Downregulation of TGF-β1 promotes apoptosis of H9c2 cardiomyocyte induced by IL-6. A. TGF-β1 mRNA expression level of H9c2 cardiomyocyte with transfection of TGF-β1-siRNA and negative control siRNA. B. Fold change of expression level of TGF-β1 mRNA. C. Apoptosis proteins expression level of H9c2 cardiomyocyte treated with IL-6, E2/T and transfection of p-EGFP and p-EGFP-TGF-β1 plasmids. D. Fold change of expression level of cleaved Caspase 3. E. Fold change of expression level of Bax. F. Fold change of expression level of Bcl 2. G. Fold change of expression level of Caspase 8. H. Fold change of expression level of TGF-β1 protein. I. Fold change of expression level of TGF-β1 mRNA. *stands for P<0.05, **stands for P<0.01.
Estradiol and testosterone can regulate the apoptosis of inflammatory cardiomyocyte induced by IL 6 and downregulation of TGF-β1 inhibited apoptosis of inflammatory cardiomyocyte
To research whether estradiol and testosterone can regulate the apoptosis of normal cardiomyocyte, we treated rat H9c2 cardiomyocyte with estradiol (50 nM) and testosterone (10 nM) and tested the apoptosis proteins. The result showed that cleaved caspase 3, caspase 8, Bax and Bcl 2 proteins expression level were not changed in rat H9c2 cardiomyocyte with treatment of estradiol, testosterone or combination of estradiol and testosterone, which reveals that estradiol and testosterone cannot regulate the apoptosis of normal cardiomyocyte. However, when cardiomyocyte was treated by IL 6 and leaded to inflammatory, estradiol and testosterone can inhibit the apoptosis of inflammatory cardiomyocyte. And downregulation of TGF-β1 inhibited apoptosis of inflammatory cardiomyocyte (Figure 7).
Figure 7.

Estradiol and testosterone can regulate the apoptosis of inflammatory cardiomyocyte induced by IL 6 and downregulation of TGF-β1 inhibited apoptosis of inflammatory cardiomyocyte. A. Western blot result of apoptosis proteins expression of inflammatory cardiomyocyte induced by IL 6 after a treatment of estradiol and testosterone. B. Fold change of expression level of cleaved Caspase 3. C. Fold change of expression level of Bax. D. Fold change of expression level of Bcl 2. E. Fold change of expression level of Caspase 8. SB431542 is TGF-β1 inhibitor. *stands for P<0.05, **stands for P<0.01.
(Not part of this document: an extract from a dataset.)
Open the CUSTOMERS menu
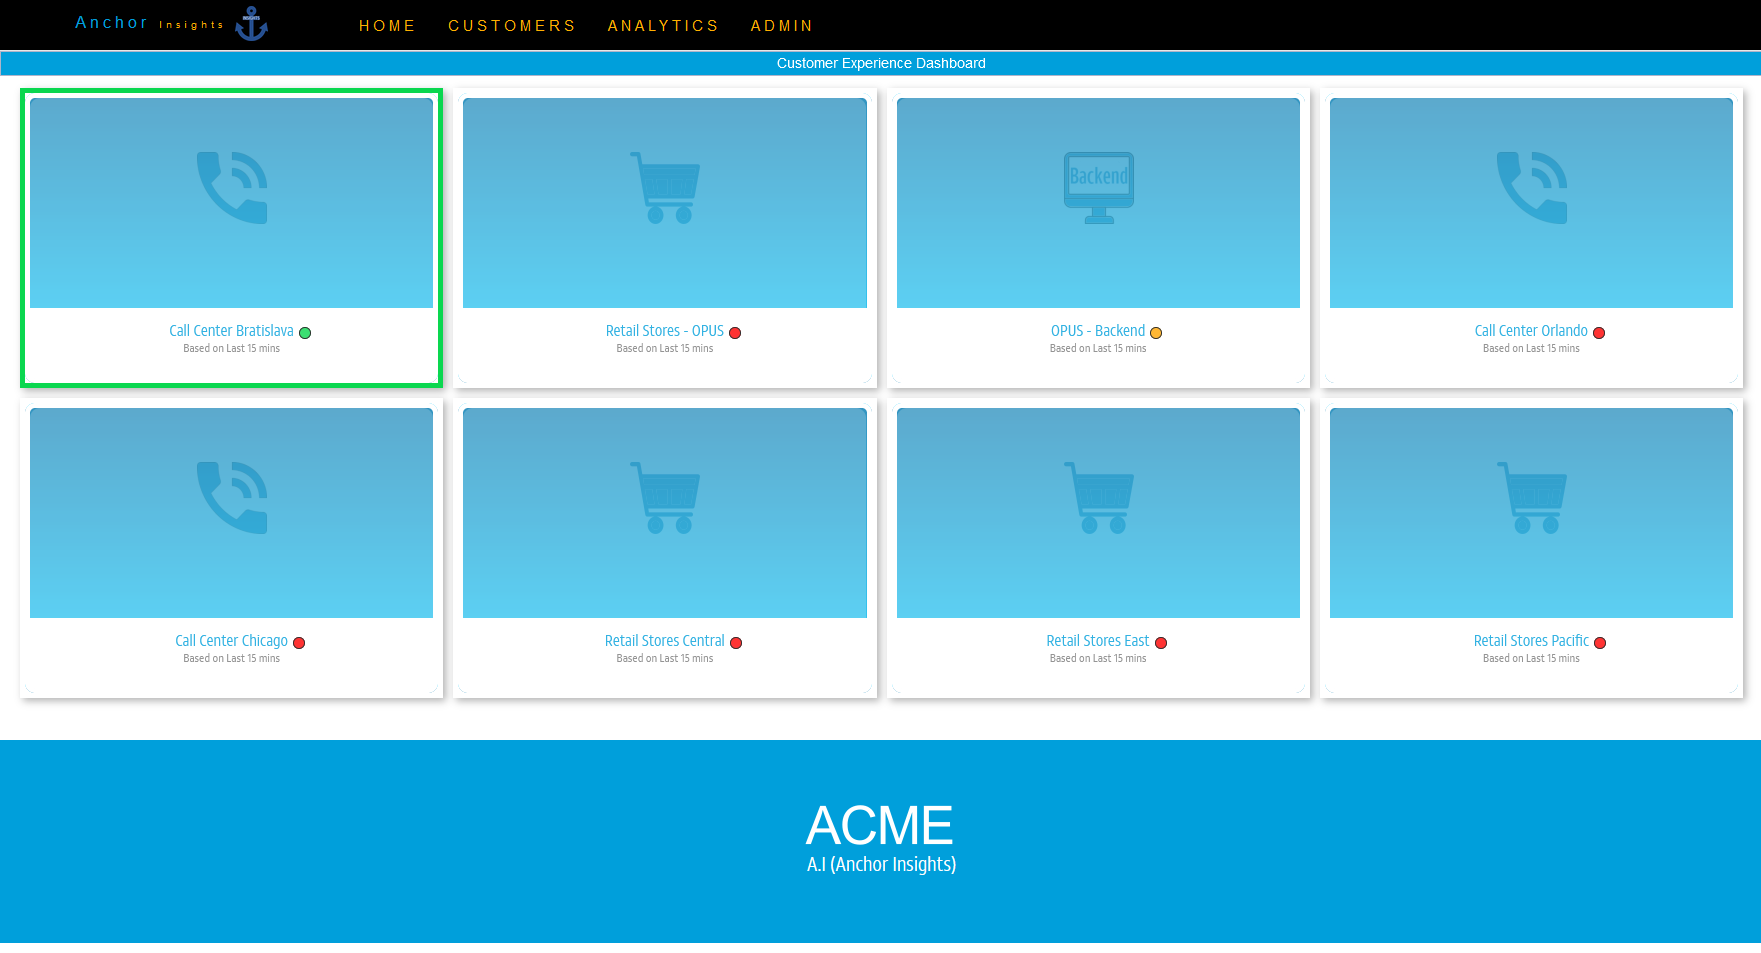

Estradiol and testosterone partially reversed upregulation of TGF-β1 induced by IL-6
Compared to healthy person, we found that serum estradiol in female and serum testosterone in male were significantly lower in heart failure patients. We suspected that estradiol and testosterone played an important protective effect in cardiomyocyte and it may inhibit the apoptosis of cardiomyocyte with inflammation. To prove our suspicion, we constructed inflammatory cardiomyocyte induced by IL 6 (10 ng/ml) and then treated with estradiol (50 nM) and testosterone (10 nM). We found that on the base of upregulation of TGF-β1 induced by IL-6, treatment of estradiol alone or combination of estradiol and testosterone lead to partially decreased TGF-β1 expression level in rat H9c2 cardiomyocyte. However, treatment of testosterone alone has no effect on the expression of TGF-β1 (Figure 8A). It is worthwhile pointing out that TGF-β1 expression level in the combination of estradiol and testosterone group was significantly lower compared to estradiol alone group (P<0.05). Since the combination of estradiol and testosterone reduced TGF-β1 expression level, we wonder the optimum E/T ratio and concentration of estradiol and testosterone. To reveal the optimum E/T ratio, we set four E/T ratios (1:1, 5:1, 10:1 and 15:1) and the corresponding estradiol concentration were 1×10-8 M, 5×10-8 M, 1×10-7 M and 1.5×10-7 M. Result showed that TGF-β1 expression level was lowest in the E/T ratio (5:1) group (Figure 8D). And then we fixed the E/T ratio in 5:1 and changed estradiol and testosterone treatment concentration (E: 5×10-10 M, 5×10-9 M, 5×10-8 M and 5×10-7 M; T: 1×10-10 M, 1×10-9 M, 1×10-8 M and 1×10-7 M), and tested TGF-β1 protein and mRNA expression level. Result showed that TGF-β1 expression level was lowest when estradiol and testosterone were respectively set to 5×10-8 M and 1×10-8 M (Figure 8G).
Figure 8.
Estradiol and testosterone partially reversed upregulation of TGF-β1 protein and mRNA induced by IL-6. A. Upregulation of TGF-β1 protein and mRNA induced by IL-6 was downregulated by estradiol and testosterone. B. Fold change of TGF-β1 protein with the treatment of IL-6 and estradiol and testosterone. C. Fold change of TGF-β1 mRNA with the treatment of IL-6 and estradiol and testosterone. D. The influence of different concentration ratio of estradiol and testosterone on TGF-β1 protein and mRNA expression level. E. Fold change of TGF-β1 protein with the treatment of IL-6 and different concentration ratio of estradiol and testosterone. F. Fold change of TGF-β1 mRNA with the treatment of IL-6 and different concentration ratio of estradiol and testosterone. G. The influence of different concentration of estradiol and testosterone on TGF-β1 protein and mRNA expression level. H. Fold change of TGF-β1 protein with the treatment of IL-6 and different concentration of estradiol and testosterone. I. Fold change of TGF-β1 mRNA with the treatment of IL-6 and different concentration of estradiol and testosterone. *stands for P<0.05, **stands for P<0.01.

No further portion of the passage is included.